A few thoughts on a weird week:
1. If, for the last 5 days or so, you had been in a coma/ outer space/ wandering through the desert/ etc. you'd look at the Dow today and think nothing new: market is down a few points. In golf, when you play poorly but score well the old saying is "the only thing that counts is how many, not how." For some reason, I think in this case the how matters though.
2. Since last Sunday, the US government added AIG to its growing portfolio (Fannie, Freddie, etc.), agreed to back stop money-market mutual funds, imposed a ban on certain financial institution short sales and expanded the money lending window created in the wake of the Bear Stearns bailout. On top of that, it looks like the government may revive the RTC in order to take over the banks bad mortgage obligations. The market - which typically loathes government intervention and loves de-regulation, responds with tremendous rallies. Ironic.
3. The market/ government relationship reminds me of the teenager/ parent relationship. Teenagers most of the time want to be left alone, are impetuous, tend to over react and are at constant odds with their parents. But when push comes to shove and they get in the car accident and need some help, they always coming running home.
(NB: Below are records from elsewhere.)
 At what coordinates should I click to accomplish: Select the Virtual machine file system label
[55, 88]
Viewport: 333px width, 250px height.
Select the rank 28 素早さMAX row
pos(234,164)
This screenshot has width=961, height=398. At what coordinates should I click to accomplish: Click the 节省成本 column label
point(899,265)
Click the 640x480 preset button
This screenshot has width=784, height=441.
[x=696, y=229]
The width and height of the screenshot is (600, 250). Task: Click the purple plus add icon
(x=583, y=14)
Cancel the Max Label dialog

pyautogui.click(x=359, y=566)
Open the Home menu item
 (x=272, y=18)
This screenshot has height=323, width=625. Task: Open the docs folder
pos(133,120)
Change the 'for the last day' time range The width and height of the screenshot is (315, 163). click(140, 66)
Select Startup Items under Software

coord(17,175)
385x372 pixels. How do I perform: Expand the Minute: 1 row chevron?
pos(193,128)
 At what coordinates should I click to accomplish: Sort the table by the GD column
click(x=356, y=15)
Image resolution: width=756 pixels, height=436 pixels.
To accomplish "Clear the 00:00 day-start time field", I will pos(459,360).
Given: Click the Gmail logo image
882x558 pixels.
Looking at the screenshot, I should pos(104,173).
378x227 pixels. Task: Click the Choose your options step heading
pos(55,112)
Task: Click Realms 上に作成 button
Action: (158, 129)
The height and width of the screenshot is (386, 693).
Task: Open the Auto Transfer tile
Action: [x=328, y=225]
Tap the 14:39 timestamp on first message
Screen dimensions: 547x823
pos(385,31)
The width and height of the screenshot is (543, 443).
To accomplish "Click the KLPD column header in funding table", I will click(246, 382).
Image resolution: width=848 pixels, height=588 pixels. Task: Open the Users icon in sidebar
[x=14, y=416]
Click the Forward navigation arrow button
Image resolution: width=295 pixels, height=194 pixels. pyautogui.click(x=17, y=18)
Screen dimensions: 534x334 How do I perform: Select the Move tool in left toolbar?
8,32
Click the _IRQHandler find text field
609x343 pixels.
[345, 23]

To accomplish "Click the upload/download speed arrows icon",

The market is filled with people who want government out of their lives, and complain about intervention, but when push comes to shove, they too end up running home for help.
4. Parents usually figure out some sort of punishment for teens who act poorly.
5. For some reason, I'm pretty sure that if Congress feels compelled to "do something" to make sure this doesn't happen again, it'll make things worse.
6. Lehman Brothers must have some serious Jan Brady/ middle child syndrome. AIG and Bear get help and they're left hung out to dry?? Marsha, Marsha, Marsha!
7. I remember learning in my macro-econ class about the money multiplier. How you can put $100 into a bank, who then lends $90 to someone else, who then re-deposits it into the bank, who then lends $80 to someone else, and so on and so on. I guess what's been happening now is a new twist on that.
Money was lent and the paper was then securitized. The resulting securities were then used by their buyers as leverage for more borrowing - which borrowing (of course) was then securitized and collateralized by the now twice removed underlying paper- and on and on and on. Of course to be prudent in each case the risk was hedged with insurance contracts.
I don't remember learning in my macro-econ class what happens when the money multiplier contracts.
8. For some reason I have a feeling this is the first of quite a few wild weeks on wall street. I hope they all end up as well. In that case, it will be a matter of how many, not how.